If you, like most of us, have a conviction on your record, beginning on January 1, 2018 you will belong to what might be called a “protected class” for hiring purposes. The California State Legislature passed and Governor Brown signed AB 1088 that will require employers to remove the “Box” on employment forms and require that they not ask any questions related to an applicant’s criminal background. Of course, if you live in the City of Los Angeles or San Francisco, a more stringent law is in place.
AB 1008 requires that private employers (public employers are already covered under the law) who have more than 5 employees, not ask about criminal background (either on a form or in an interview). The law goes so far as to require that employers “not consider” your background until after a conditional job offer has been made. By the way, all job offers are conditional unless they send you a contract stating otherwise! While this is not as stringent as the original text of the proposed bill, it is a big step forward.
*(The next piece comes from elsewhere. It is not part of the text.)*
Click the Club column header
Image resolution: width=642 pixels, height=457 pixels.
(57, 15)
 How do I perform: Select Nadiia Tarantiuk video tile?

How often have you thought “if only I could talk to them, and if they could get to know me, I would have a chance at getting hired”? Now is your chance, spruce up your resume and cover letter.
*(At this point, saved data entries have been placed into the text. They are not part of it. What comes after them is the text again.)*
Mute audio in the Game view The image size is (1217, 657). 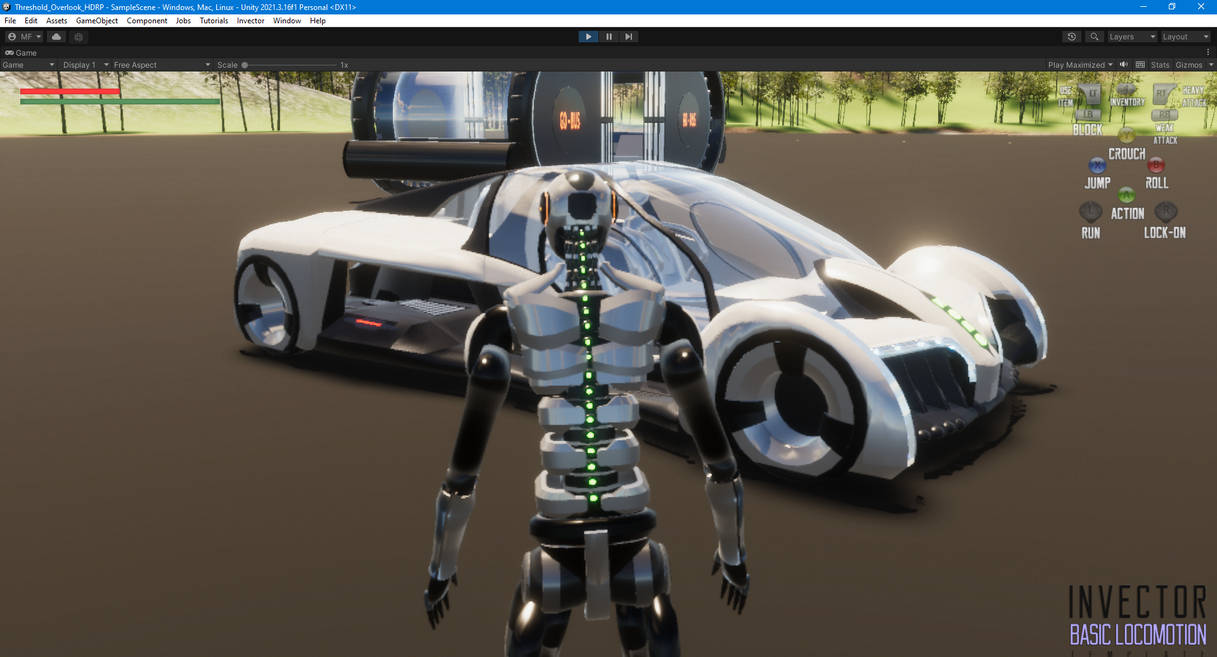(x=1122, y=64)
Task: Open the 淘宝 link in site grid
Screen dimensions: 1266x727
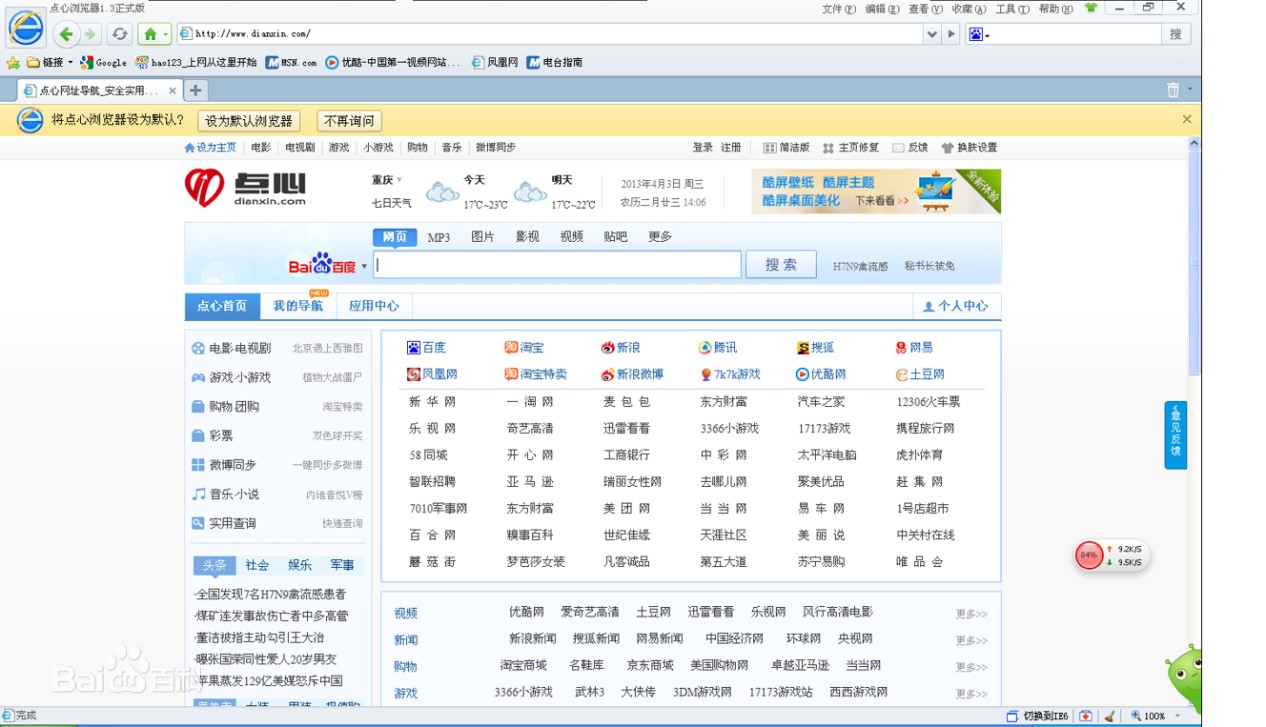Action: pyautogui.click(x=525, y=348)
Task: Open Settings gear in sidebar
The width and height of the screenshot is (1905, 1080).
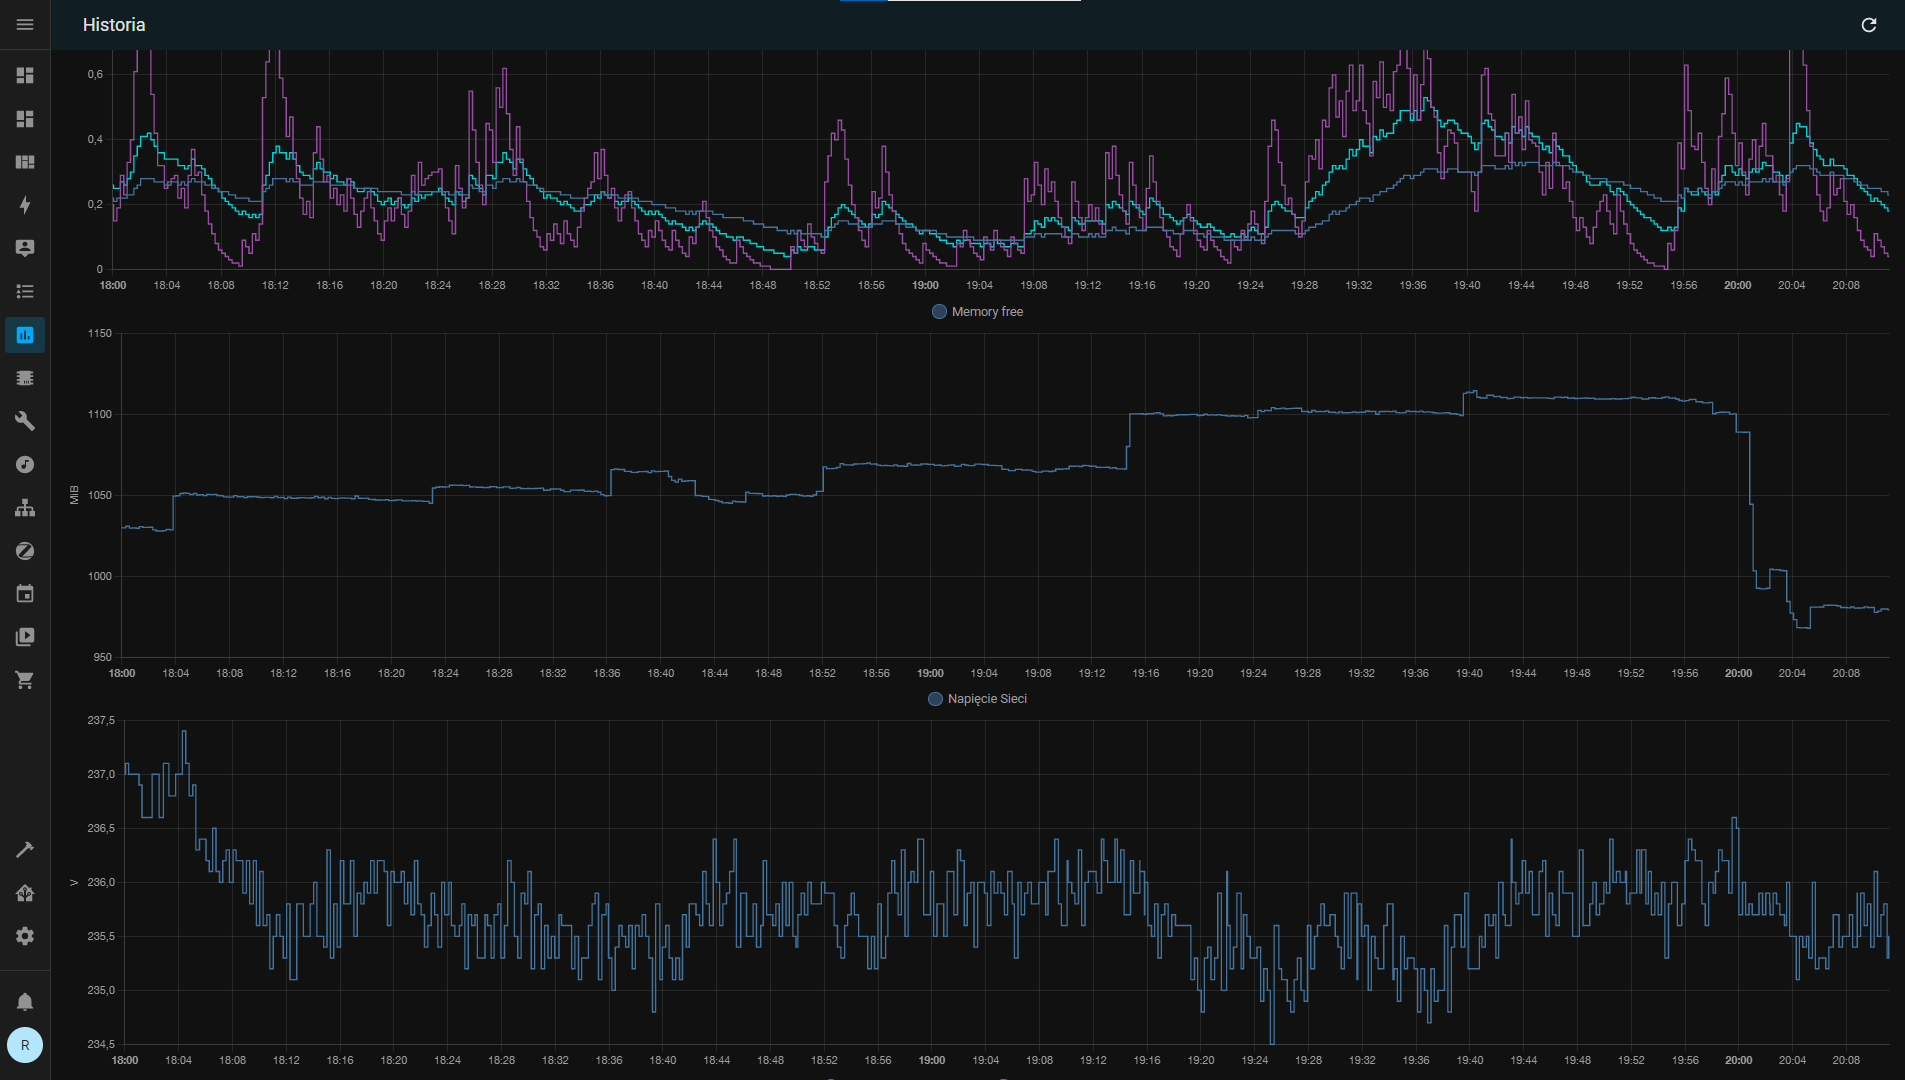Action: (x=25, y=936)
If you still think you might get turned down, the bill takes it a step further. If an employer makes a conditional offer of employment and learns of your criminal background, and elects to disqualify you for the job, they must show that there is a “direct and adverse relationship with the specific duties of the job that justify denying the applicant the position.” This is often referred to as the “nature-time-nature relationship.” In simpler terms, the nature of the offense, the time since conviction/release and the nature of the job. If you apply for an engineering job and it has been 10 years since you were released for lewdness with a minor, you probably have a good argument to be hired. Unfortunately, the law does not require employers to document their process, called an “individualized assessment”.
If the individualized assessment causes the employer to decide that the applicant’s conviction history is disqualifying, then the employer must provide a written notice. The written notice will require the employer to: identify the conviction at issue; include a copy of any conviction history report (which means the notice is required regardless of whether the employer did their own Google search or paid an outside source for the conviction history); explain the applicant’s right to respond to the notice before the employer’s decision becomes final; state the deadline for that response; and tell the applicant that the response may include evidence challenging the accuracy of the conviction history and evidence of rehabilitation or mitigating circumstances.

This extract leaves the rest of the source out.